_TASK INSTRUCTIONS_.
Copy out, word for word, the lines of the data, starting at the line that contains "coordinates (857, 110)." and continuing through the final line of the data.

_DATA IN THIS EXERCISE_.
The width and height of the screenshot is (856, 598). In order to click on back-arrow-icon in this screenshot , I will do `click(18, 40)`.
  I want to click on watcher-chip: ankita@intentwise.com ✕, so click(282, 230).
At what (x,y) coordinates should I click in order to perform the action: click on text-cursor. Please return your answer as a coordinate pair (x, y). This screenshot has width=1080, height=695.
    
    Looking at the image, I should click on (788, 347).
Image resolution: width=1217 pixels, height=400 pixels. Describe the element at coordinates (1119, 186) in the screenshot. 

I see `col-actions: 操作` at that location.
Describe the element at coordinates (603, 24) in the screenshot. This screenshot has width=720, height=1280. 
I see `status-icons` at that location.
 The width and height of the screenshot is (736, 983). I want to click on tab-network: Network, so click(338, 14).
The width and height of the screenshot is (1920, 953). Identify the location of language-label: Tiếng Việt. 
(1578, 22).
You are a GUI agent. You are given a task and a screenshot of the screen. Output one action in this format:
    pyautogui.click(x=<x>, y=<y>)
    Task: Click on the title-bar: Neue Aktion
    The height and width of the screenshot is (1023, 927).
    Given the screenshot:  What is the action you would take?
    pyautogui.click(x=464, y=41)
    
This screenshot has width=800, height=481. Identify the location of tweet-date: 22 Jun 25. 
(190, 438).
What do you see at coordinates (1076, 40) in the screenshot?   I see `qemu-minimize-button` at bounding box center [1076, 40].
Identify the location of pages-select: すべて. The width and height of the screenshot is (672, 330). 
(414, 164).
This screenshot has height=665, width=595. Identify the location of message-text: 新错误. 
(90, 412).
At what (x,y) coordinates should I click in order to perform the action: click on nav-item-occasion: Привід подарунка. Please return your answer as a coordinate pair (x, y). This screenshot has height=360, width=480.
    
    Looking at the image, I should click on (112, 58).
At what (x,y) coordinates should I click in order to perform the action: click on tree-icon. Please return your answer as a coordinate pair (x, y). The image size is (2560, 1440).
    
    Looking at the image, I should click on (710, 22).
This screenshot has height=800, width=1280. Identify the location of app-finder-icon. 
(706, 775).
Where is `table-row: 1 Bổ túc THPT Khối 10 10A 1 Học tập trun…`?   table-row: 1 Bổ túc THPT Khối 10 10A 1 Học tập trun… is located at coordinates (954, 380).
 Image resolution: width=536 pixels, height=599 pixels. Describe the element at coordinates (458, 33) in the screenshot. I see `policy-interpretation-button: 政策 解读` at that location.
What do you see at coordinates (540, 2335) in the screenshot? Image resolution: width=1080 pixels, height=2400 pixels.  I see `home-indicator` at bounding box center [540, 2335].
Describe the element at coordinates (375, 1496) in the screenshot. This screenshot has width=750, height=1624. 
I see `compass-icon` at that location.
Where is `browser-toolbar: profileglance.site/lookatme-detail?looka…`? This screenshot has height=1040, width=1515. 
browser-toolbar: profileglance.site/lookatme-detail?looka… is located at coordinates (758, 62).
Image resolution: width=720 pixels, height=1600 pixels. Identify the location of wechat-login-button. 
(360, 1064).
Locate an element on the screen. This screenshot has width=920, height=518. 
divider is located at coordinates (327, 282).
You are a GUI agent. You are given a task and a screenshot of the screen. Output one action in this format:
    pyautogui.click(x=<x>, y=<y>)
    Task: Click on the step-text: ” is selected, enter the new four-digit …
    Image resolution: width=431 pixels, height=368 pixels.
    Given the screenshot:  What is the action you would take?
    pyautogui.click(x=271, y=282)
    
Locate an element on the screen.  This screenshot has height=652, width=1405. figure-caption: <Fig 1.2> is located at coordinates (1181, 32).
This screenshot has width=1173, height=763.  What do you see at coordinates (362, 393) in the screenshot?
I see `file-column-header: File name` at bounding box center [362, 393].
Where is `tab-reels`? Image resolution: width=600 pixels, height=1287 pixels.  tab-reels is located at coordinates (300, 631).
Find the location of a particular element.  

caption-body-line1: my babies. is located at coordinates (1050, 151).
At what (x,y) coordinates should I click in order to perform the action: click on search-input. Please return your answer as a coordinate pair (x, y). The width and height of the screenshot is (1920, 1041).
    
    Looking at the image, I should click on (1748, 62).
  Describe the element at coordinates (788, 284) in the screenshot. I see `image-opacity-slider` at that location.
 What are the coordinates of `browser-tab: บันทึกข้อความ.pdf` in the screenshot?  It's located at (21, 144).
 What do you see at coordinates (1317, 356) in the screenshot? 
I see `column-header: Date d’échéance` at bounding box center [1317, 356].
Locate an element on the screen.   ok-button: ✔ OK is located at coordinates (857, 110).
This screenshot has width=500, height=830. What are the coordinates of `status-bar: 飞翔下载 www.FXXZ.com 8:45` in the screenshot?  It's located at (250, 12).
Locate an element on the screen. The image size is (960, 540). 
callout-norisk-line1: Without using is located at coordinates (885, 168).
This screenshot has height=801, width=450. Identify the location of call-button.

_EXERCISE OUTPUT_.
Locate an element on the screen.   ok-button: ✔ OK is located at coordinates (857, 110).
This screenshot has width=500, height=830. What are the coordinates of `status-bar: 飞翔下载 www.FXXZ.com 8:45` in the screenshot?  It's located at (250, 12).
Locate an element on the screen. The image size is (960, 540). 
callout-norisk-line1: Without using is located at coordinates (885, 168).
This screenshot has height=801, width=450. Identify the location of call-button.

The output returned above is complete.